The FCA’s Chief Executive Andrew Bailey has been defending the the impact of MiFiDII and believes it could save investors £1bn over the next four years.
A year and a bit on from the implementation of MiFiDII and there have been plenty of people lining up to take pot shots, but this month Andrew Bailey stepped up to defend it. The results of MiFiDII, he said, had been largely positive and ‘well beyond expectations’.
Critics have attacked MiFiDII for lowering the quality of research and reducing the focus on small players. Two surveys suggested that analysts feared cuts in spending on research was leading to poorer coverage of equity market in some areas. A study from the CFA Institute found that just 44% of people said the quality of research had remained broadly consistent, while the same number believed it had fallen.
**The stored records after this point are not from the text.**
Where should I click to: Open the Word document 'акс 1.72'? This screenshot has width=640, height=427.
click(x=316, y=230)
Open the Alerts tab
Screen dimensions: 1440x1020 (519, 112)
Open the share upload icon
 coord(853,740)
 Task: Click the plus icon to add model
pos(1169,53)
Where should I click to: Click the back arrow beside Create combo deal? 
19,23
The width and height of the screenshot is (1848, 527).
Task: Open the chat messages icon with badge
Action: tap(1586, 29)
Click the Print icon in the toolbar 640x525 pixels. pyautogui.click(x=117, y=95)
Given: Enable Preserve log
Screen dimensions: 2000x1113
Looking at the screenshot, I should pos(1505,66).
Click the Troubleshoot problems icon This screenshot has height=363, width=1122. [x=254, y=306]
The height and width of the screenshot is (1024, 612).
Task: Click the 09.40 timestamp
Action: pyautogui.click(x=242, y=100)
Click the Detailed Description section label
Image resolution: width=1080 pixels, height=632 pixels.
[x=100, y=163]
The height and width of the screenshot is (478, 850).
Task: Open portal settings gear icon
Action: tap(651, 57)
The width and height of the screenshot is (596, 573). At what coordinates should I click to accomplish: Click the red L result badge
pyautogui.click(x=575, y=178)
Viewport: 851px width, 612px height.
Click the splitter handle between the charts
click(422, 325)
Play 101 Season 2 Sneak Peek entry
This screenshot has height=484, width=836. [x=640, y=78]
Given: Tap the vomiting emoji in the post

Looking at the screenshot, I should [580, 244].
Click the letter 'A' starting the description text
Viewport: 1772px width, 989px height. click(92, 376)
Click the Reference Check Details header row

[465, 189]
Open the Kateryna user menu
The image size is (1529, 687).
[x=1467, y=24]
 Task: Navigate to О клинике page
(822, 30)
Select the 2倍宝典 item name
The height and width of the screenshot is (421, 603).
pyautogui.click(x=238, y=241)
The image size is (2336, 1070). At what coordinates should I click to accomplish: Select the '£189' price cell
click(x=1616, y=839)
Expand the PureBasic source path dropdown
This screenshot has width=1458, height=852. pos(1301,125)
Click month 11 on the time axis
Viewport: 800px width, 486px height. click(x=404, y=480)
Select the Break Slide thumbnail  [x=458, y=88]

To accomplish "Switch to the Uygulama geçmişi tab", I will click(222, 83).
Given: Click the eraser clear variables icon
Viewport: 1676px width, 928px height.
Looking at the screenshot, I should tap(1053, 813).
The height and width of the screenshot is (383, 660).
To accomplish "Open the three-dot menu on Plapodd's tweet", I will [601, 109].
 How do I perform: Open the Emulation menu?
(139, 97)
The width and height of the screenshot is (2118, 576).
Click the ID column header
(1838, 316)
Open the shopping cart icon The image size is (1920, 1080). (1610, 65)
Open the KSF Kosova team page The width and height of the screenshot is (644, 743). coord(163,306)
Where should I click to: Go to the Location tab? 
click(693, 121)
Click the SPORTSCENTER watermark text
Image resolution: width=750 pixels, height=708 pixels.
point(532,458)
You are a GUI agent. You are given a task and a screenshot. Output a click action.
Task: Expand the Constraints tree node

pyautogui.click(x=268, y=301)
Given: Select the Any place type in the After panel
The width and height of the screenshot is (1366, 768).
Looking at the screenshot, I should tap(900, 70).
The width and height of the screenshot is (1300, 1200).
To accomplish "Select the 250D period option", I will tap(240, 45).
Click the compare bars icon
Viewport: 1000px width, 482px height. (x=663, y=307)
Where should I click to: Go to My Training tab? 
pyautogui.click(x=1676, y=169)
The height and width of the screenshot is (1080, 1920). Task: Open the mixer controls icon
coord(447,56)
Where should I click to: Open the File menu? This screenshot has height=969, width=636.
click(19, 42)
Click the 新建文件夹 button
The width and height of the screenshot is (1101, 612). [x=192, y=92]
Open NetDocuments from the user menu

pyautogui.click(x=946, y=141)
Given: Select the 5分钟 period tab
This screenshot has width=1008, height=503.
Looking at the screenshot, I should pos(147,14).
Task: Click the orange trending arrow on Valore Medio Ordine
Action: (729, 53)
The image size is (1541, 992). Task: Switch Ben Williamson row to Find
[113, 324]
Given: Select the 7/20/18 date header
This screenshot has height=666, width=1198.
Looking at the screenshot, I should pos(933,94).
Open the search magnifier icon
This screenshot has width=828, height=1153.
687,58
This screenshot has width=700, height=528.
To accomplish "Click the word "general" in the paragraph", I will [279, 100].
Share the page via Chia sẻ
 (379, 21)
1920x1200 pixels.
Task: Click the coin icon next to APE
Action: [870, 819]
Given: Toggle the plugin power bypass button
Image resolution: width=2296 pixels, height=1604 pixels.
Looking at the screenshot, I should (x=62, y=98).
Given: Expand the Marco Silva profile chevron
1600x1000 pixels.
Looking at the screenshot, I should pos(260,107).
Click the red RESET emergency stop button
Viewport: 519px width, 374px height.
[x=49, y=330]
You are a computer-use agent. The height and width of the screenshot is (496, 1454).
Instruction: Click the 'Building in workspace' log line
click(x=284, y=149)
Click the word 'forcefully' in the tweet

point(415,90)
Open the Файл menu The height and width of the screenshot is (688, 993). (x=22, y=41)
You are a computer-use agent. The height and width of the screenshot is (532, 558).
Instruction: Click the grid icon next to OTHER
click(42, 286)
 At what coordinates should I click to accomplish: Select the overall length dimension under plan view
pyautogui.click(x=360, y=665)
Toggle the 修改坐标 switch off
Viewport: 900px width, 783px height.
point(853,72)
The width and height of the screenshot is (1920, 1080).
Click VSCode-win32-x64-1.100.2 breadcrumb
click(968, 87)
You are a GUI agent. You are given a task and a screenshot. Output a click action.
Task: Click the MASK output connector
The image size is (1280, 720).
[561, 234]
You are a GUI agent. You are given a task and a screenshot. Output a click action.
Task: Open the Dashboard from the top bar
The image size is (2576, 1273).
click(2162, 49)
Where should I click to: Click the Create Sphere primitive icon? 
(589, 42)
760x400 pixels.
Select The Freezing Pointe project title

Rhodri Preece, Head of Industry research at the CFA Institute, said:
“Independent and sell-side research providers are under pressure, which we see translating into reduced research coverage, particularly in small and mid-cap equities, and fewer sell-side analysts.”
According to the CFA research the average price cut had been 6.3% but the largest cuts had come from the biggest firms. Those managing more than £250bn had seen spending fall by 11%.
Bailey, though, argued that the quality of research had remained broadly consistent for the 2015 to 2018 period. LSE order book data, also pointed to an increase of trading, especially for small caps which he suggested meant ‘liquidity’ had been maintained in the market.
Indeed, he welcomed the fall in spending, and said this could save investors substantial sums over the coming years. The rules requiring asset managers to pay for research separately from other broker services had seen most companies choose to pay for this work out of their own budgets rather than pass these costs onto the customers.
Without impacting the quality of research this, he said, had seen companies reduce their spending on research by around 20% to 30% leading to a reduction of costs for investors of £180 million in 2018. Assuming this trend continued, he stated that investors would save a total of £1bn over the next four years.
All the while managers, he said, were still able to access the research they needed thanks, largely, to the low entry level of written research.
Even so, he said, lower pricing levels could have some implications for asset managers. They would have to consider whether accepting certain prices would lead them into a conflict of interests.
“Importantly, very low pricing also raises competition questions about the future of a sustainable and diverse research market in the interest of consumers,” he added.
The effect on pricing and quality of research is, he admitted, far from certain and the regulator is still assessing the wider impact on the market of MiFiDII. Data in many areas is conflicting. For example, while there has been concerned about the quality of research and liquidity at the small cap level, research from Hardman &Co found that, while average coverage per large cap stock, on the LSE main market was down by 7.5% over 2018, coverage of the main market small caps and AIM companies across the market cap spectrum increased by 15.6% and 7.9% respectively.